Randy Bush (IESG liaison)

Brian Carpenter

Jon Crowcroft

Leslie Daigle

Steve Deering

Tony Hain

Geoff Huston

John Klensin (IAB Chair)

Joyce Reynolds (RFC Editor liaison)

Henning Schulzrinne

Abel Weinrib (IAB Executive Director)

NEXT MEETING:

Tuesday January 9 (2001), 1500-1700 US East Coast time.

NEW ACTION ITEMS:

OLD ACTION ITEMS:

IAB DRAFTS IN PROGRESS:

NOTES:

1. review actions

see above

2. review drafts in progress

see above

3. administrivia

New meeting time: second Tuesday of the month, 3-5 PM US East Coast time.

4. Bernstein appeal

Consensus achieved on wording of initial response.

5. IAB administration, secretariat, and Exec Dir

One long-term possibility is that the IETF secretariat takes on this role. Still looking for near-term solution.
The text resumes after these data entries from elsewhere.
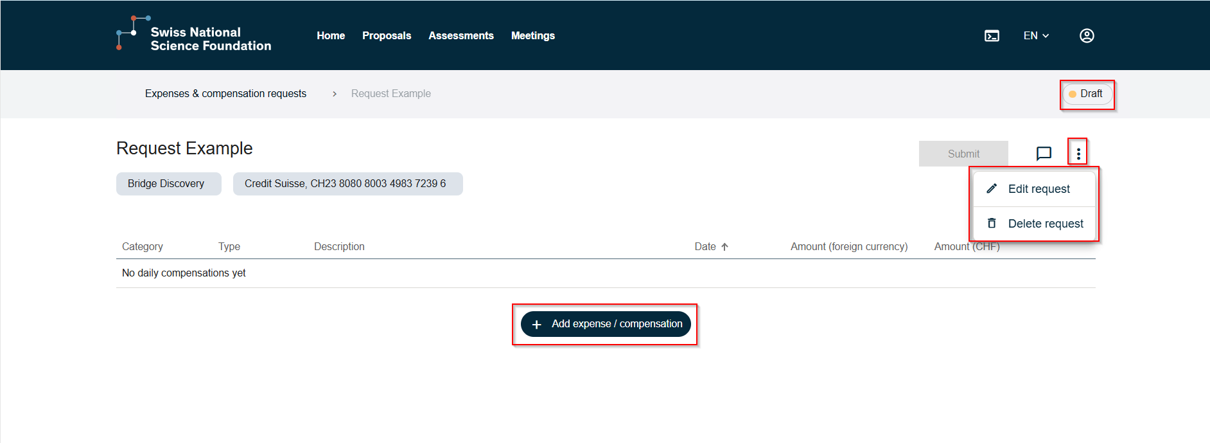This screenshot has height=443, width=1210.
Task: Click the pencil icon beside Edit request
Action: [992, 188]
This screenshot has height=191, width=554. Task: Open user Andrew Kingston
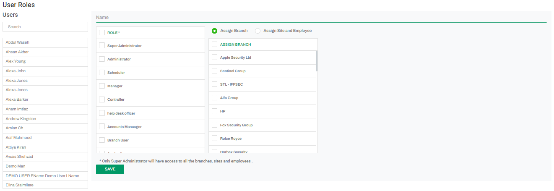[x=45, y=119]
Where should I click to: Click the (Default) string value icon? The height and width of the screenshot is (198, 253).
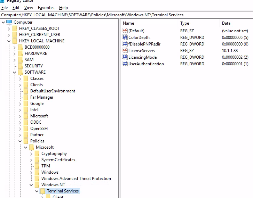click(x=125, y=31)

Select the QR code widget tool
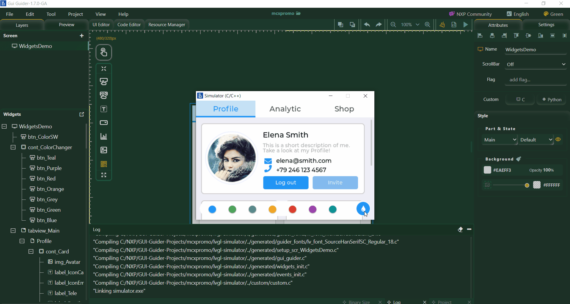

6. PSO-PC membership and nominations

Nomcomm is willing to fill the PC seats, but not until after IAB and IESG nominations are settled.

7. 3GPP liaison

Working with 3GPP appears to be an opportunity for us to do architecture in advance, rather than have to clean up messes after the fact.

Internet draft has been posted outlining liaison between IETF and 3GPP. Time is short–review right away.

8. Internationalization workshop

Preliminary small-group meeting in New York resulted in several drafts. Will target a workshop between Spring and Summer IETF meetings.

9. Middle-box workshop

Preference to leave on hold until after Spring IETF. Instead, hold a well-prepared BOF at next IETF.

10. New “volume” area — sub-IP layers

Short version of what IESG is motivated by and trying to accomplish: 134 MPLS drafts, without any overall structure. Goal is to develop taxonomy in CCAM to define bins (e.g., restoration, talking to routing, measurement) for which broadly-applicable solutions may be developed.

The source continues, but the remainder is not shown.